Required work ::
Could you filter the records below and keep only the lines with the word "header"?

"""

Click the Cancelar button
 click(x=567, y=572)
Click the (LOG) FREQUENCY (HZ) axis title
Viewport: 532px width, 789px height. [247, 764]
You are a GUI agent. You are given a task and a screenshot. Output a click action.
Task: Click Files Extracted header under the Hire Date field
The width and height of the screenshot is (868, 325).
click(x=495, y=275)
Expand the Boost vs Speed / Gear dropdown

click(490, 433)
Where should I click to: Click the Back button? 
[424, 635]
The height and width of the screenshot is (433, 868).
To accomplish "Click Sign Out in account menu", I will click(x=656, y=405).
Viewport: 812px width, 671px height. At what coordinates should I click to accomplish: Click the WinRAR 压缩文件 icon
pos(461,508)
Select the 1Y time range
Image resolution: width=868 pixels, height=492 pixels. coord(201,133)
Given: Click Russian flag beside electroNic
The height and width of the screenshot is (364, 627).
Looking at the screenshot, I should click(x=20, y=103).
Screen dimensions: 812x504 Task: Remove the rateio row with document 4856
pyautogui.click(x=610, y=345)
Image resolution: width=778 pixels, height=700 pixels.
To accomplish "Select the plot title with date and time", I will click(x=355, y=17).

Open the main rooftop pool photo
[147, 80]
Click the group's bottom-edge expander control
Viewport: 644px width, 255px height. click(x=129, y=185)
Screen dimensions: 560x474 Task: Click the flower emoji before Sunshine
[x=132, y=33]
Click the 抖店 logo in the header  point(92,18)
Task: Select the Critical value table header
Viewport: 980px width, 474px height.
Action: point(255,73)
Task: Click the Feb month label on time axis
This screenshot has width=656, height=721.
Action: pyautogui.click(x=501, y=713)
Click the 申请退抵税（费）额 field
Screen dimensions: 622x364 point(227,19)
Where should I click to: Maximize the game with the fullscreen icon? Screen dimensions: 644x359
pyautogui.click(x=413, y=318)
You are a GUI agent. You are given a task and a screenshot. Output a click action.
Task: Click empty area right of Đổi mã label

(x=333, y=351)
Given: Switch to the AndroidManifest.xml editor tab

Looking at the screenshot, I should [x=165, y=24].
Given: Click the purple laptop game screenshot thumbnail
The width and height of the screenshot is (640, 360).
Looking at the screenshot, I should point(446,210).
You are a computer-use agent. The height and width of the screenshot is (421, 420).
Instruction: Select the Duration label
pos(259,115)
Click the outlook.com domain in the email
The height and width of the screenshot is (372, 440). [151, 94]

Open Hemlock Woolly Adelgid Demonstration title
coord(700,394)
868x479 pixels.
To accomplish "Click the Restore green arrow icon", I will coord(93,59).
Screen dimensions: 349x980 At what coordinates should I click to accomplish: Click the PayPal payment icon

"""

Solved exercise ::
Task: Click Files Extracted header under the Hire Date field
Click the 抖店 logo in the header  point(92,18)
Task: Select the Critical value table header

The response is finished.